Text:
--*--

X: Every year, bankers like to say acquisitions and partnerships between biotech and pharma companies are going to pick up because pharma needs innovative new drugs, and biotechs need cash to develop them. Do you really see this trend truly accelerating this year, and if so, why? (For this question, substitute big medical device companies and small medical devices in the roles of pharma and biotech.)
RS: I look at it from the device perspective, and the cardiovascular perspective. In cardiovascular, the space we are in, with percutaneous valve technologies, it’s one of the last big markets of interventional cardiology that can move the needle. You have stents, which are a multi-billion market opportunity, peripheral artery disease, which is a multi-billion dollar opportunity, you have CRM (cardiac rhythm management, pacemakers, et al), and the fourth pillar is structural heart, which is where we are.

--*--

Recorded data:
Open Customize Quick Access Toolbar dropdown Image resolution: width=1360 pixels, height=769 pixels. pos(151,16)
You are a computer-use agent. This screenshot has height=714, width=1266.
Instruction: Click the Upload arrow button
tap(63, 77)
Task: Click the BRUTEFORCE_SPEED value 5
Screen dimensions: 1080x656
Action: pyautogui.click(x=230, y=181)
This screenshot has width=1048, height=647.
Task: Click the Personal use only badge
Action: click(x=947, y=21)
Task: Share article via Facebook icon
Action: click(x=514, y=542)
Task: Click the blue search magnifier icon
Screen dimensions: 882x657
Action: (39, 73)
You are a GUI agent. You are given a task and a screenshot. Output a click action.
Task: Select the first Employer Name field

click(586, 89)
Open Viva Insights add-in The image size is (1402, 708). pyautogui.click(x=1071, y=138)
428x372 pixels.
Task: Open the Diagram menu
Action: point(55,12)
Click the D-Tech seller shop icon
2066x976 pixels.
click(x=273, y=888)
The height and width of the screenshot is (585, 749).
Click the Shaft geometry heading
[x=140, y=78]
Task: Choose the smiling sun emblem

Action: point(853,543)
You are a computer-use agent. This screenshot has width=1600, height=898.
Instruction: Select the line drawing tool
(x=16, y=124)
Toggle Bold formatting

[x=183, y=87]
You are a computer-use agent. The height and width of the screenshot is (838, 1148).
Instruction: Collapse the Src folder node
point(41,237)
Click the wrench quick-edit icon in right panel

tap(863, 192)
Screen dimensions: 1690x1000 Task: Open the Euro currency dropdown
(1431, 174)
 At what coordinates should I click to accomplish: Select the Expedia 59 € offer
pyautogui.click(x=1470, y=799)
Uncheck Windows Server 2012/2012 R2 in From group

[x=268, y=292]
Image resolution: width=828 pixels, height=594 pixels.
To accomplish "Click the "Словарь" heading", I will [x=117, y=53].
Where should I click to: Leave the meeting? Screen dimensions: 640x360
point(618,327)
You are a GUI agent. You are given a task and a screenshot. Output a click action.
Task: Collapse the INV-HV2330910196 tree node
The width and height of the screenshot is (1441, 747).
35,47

--*--

Tasks to carry out:
**1)** From the interview text, return the stretch from "X: Every year, bankers" through "pharma and biotech.)" word for word.
**2)** In the interview, what does RS name as the fourth pillar?

Set of answers:
**1)**
X: Every year, bankers like to say acquisitions and partnerships between biotech and pharma companies are going to pick up because pharma needs innovative new drugs, and biotechs need cash to develop them. Do you really see this trend truly accelerating this year, and if so, why? (For this question, substitute big medical device companies and small medical devices in the roles of pharma and biotech.)

**2)** Structural heart.